The relationship between the SEAD and the EIAD

  1. The foreword to the European Commission’s guidance document, “Implementation of Directive 2001/42 on the assessment of the effects of certain plans and programmes on the environment”, describes the relationship between the two directives in this way:

“[The SEAD] is an important step forward in European environmental law. At the moment, major projects likely to have an impact on the environment must be assessed under [the EIAD]. However, this assessment takes place at a stage when options for significant change are often limited. Decisions on the site of a project, or on the choice of alternatives, may already have been taken in the context of plans for a whole sector or geographical area. [The SEAD] plugs this gap by requiring the environmental effects of a broad range of plans and programmes to be assessed, so that they can be taken into account while plans are actually being developed, and in due

course adopted. The public must also be consulted on the draft plans and on the environmental assessment and their views must be taken into account.”

A September 2009 report by the Commission on the application and effectiveness of the SEAD describes the two directives as “to a large extent complementary: the SEA is ‘up-stream’ and identifies the best options at an early planning stage, and the EIA is ‘down-stream’ and refers to the projects that are coming through at a later stage”.

Ground 1: the applicability of the SEAD

  1. The case for the appellants, on which Mr Elvin QC took the lead before us, is that the DNS fell within the scope of the SEAD as a “plan or programme” which was “required by … administrative provisions” and which “set the framework for future development consent” of the HS2 project, within Articles 2(a) and 3(2) of the directive, yet the SST failed to carry out the environmental assessment required by the directive.
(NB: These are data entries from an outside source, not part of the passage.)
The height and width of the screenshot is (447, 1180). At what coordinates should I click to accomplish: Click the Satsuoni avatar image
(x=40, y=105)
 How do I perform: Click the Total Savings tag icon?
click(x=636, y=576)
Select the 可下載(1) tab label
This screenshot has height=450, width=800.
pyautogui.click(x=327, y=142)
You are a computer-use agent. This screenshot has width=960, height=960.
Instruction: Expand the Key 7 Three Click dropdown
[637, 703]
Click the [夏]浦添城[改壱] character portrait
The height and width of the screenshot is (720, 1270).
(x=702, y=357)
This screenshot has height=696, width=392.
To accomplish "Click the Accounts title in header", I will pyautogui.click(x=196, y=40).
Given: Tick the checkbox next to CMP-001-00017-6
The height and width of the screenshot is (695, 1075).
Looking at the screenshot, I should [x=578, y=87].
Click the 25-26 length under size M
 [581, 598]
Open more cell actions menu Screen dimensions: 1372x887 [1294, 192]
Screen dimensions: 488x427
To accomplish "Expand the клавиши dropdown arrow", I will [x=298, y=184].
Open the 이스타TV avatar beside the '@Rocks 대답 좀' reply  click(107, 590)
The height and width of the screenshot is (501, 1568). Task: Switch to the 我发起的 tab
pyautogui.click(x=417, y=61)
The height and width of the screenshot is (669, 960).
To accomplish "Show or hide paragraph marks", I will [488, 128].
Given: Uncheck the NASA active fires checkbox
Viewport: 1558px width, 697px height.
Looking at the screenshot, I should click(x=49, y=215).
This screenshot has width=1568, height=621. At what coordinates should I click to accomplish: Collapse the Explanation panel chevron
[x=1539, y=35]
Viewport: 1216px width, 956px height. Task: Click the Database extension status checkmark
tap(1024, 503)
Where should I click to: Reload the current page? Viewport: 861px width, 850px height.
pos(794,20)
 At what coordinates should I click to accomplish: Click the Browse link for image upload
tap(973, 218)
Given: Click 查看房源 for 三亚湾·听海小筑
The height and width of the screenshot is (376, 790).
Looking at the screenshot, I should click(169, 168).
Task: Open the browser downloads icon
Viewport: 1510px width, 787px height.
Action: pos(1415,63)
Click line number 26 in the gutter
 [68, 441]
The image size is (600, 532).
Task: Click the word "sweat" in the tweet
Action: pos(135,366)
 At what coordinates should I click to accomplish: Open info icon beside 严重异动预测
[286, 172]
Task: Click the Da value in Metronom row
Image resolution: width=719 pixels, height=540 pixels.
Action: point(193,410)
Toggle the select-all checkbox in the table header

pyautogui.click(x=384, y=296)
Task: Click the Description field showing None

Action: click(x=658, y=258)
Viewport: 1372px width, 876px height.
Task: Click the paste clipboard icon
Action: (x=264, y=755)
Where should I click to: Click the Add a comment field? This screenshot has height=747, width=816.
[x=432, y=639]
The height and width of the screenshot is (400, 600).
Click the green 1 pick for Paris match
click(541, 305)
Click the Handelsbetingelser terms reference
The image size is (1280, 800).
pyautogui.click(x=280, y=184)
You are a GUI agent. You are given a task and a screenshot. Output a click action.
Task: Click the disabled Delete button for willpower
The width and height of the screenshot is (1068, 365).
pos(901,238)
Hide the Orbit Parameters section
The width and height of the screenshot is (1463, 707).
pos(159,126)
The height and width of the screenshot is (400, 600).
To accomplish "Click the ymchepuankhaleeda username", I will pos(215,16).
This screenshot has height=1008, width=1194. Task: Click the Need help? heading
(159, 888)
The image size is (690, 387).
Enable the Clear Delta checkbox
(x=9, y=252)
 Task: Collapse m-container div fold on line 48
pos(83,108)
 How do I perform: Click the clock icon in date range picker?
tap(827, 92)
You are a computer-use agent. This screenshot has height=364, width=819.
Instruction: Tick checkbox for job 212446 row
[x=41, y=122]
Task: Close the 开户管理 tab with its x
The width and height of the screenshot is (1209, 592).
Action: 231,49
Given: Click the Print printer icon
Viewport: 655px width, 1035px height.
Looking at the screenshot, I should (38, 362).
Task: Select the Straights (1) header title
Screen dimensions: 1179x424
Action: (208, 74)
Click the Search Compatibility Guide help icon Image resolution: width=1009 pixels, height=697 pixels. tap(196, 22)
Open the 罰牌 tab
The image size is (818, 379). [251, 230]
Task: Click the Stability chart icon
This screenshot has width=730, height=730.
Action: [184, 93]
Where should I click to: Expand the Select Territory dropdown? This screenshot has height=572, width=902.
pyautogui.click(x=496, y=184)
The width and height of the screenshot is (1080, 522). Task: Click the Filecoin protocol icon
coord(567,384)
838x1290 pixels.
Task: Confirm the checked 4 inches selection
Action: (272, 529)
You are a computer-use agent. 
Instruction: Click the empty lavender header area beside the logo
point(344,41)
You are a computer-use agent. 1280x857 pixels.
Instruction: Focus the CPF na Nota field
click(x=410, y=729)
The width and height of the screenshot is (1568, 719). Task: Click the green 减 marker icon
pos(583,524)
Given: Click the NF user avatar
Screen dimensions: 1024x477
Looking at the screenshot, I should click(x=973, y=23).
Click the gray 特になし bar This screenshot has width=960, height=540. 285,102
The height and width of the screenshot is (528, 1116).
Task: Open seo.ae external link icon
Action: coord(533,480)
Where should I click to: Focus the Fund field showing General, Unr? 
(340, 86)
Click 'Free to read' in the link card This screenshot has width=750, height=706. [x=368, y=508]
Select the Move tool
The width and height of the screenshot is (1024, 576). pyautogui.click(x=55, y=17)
Ouseley J held that the DNS did not fall within the scope of the directive and that ground 1 failed for that reason. He went on to hold that if, contrary to that view, the directive did apply, there had been a failure substantially to comply with it and the extent of non-compliance was such that he would have declined to exercise his discretion to refuse relief.
  2. It seems to us that the crucial question is whether the DNS was a plan or programme which set the framework for future development consent. That is therefore the question to which we turn first.

Is the DNS a plan or programme which sets the framework?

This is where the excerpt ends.